§ **What is needed**
Please copy out the data below, replacing every "Sri Lanka" with "Ceylon" and leaving everything else unchanged.

──────── Rows

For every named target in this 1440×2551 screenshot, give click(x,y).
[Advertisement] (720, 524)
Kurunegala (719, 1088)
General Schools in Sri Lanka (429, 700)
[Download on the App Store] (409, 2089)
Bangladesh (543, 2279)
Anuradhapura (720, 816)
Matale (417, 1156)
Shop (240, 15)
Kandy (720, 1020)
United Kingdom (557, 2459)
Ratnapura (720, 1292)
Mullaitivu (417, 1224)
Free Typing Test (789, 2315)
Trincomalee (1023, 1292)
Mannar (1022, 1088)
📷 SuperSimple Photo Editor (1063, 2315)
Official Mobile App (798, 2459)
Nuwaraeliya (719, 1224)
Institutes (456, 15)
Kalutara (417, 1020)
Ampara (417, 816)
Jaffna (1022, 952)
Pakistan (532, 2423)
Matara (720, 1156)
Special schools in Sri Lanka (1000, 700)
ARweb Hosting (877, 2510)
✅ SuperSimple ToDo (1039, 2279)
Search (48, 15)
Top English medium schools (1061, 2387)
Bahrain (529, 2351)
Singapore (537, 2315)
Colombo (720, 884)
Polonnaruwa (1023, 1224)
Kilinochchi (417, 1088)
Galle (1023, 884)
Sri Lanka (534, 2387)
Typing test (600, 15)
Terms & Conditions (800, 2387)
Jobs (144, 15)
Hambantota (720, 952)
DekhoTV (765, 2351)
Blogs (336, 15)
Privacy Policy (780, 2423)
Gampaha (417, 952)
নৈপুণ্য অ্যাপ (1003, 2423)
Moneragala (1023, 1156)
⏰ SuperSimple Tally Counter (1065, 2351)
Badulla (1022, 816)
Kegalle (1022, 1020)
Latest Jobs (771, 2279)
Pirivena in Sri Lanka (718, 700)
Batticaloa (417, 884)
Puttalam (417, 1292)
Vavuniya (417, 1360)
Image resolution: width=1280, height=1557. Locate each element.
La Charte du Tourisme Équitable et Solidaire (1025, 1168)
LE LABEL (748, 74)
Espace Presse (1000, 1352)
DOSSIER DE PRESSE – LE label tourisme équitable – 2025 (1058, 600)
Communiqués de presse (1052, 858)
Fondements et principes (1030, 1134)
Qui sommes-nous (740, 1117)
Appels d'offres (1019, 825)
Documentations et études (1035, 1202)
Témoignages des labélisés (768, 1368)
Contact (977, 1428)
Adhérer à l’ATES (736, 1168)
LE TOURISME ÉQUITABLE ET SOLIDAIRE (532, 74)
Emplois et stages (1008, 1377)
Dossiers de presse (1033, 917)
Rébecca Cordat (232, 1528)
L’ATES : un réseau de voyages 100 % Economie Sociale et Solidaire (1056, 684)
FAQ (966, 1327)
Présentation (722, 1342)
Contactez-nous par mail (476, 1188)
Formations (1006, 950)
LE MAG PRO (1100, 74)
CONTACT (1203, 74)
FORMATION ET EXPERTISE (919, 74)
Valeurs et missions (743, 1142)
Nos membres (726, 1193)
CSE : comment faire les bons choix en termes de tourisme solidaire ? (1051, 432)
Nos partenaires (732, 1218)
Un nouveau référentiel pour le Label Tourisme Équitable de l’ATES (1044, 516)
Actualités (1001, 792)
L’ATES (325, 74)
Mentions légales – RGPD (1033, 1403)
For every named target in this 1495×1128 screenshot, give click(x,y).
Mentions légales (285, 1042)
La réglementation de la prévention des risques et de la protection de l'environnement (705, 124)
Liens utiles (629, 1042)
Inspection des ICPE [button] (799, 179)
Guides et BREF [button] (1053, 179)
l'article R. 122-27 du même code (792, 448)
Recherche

────────────────

§ **Task output**
For every named target in this 1440×2551 screenshot, give click(x,y).
[Advertisement] (720, 524)
Kurunegala (719, 1088)
General Schools in Ceylon (429, 700)
[Download on the App Store] (409, 2089)
Bangladesh (543, 2279)
Anuradhapura (720, 816)
Matale (417, 1156)
Shop (240, 15)
Kandy (720, 1020)
United Kingdom (557, 2459)
Ratnapura (720, 1292)
Mullaitivu (417, 1224)
Free Typing Test (789, 2315)
Trincomalee (1023, 1292)
Mannar (1022, 1088)
📷 SuperSimple Photo Editor (1063, 2315)
Official Mobile App (798, 2459)
Nuwaraeliya (719, 1224)
Institutes (456, 15)
Kalutara (417, 1020)
Ampara (417, 816)
Jaffna (1022, 952)
Pakistan (532, 2423)
Matara (720, 1156)
Special schools in Ceylon (1000, 700)
ARweb Hosting (877, 2510)
✅ SuperSimple ToDo (1039, 2279)
Search (48, 15)
Top English medium schools (1061, 2387)
Bahrain (529, 2351)
Singapore (537, 2315)
Colombo (720, 884)
Polonnaruwa (1023, 1224)
Kilinochchi (417, 1088)
Galle (1023, 884)
Ceylon (534, 2387)
Typing test (600, 15)
Terms & Conditions (800, 2387)
Jobs (144, 15)
Hambantota (720, 952)
DekhoTV (765, 2351)
Blogs (336, 15)
Privacy Policy (780, 2423)
Gampaha (417, 952)
নৈপুণ্য অ্যাপ (1003, 2423)
Moneragala (1023, 1156)
⏰ SuperSimple Tally Counter (1065, 2351)
Badulla (1022, 816)
Kegalle (1022, 1020)
Latest Jobs (771, 2279)
Pirivena in Ceylon (718, 700)
Batticaloa (417, 884)
Puttalam (417, 1292)
Vavuniya (417, 1360)
Image resolution: width=1280, height=1557. Locate each element.
La Charte du Tourisme Équitable et Solidaire (1025, 1168)
LE LABEL (748, 74)
Espace Presse (1000, 1352)
DOSSIER DE PRESSE – LE label tourisme équitable – 2025 (1058, 600)
Communiqués de presse (1052, 858)
Fondements et principes (1030, 1134)
Qui sommes-nous (740, 1117)
Appels d'offres (1019, 825)
Documentations et études (1035, 1202)
Témoignages des labélisés (768, 1368)
Contact (977, 1428)
Adhérer à l’ATES (736, 1168)
LE TOURISME ÉQUITABLE ET SOLIDAIRE (532, 74)
Emplois et stages (1008, 1377)
Dossiers de presse (1033, 917)
Rébecca Cordat (232, 1528)
L’ATES : un réseau de voyages 100 % Economie Sociale et Solidaire (1056, 684)
FAQ (966, 1327)
Présentation (722, 1342)
Contactez-nous par mail (476, 1188)
Formations (1006, 950)
LE MAG PRO (1100, 74)
CONTACT (1203, 74)
FORMATION ET EXPERTISE (919, 74)
Valeurs et missions (743, 1142)
Nos membres (726, 1193)
CSE : comment faire les bons choix en termes de tourisme solidaire ? (1051, 432)
Nos partenaires (732, 1218)
Un nouveau référentiel pour le Label Tourisme Équitable de l’ATES (1044, 516)
Actualités (1001, 792)
L’ATES (325, 74)
Mentions légales – RGPD (1033, 1403)
For every named target in this 1495×1128 screenshot, give click(x,y).
Mentions légales (285, 1042)
La réglementation de la prévention des risques et de la protection de l'environnement (705, 124)
Liens utiles (629, 1042)
Inspection des ICPE [button] (799, 179)
Guides et BREF [button] (1053, 179)
l'article R. 122-27 du même code (792, 448)
Recherche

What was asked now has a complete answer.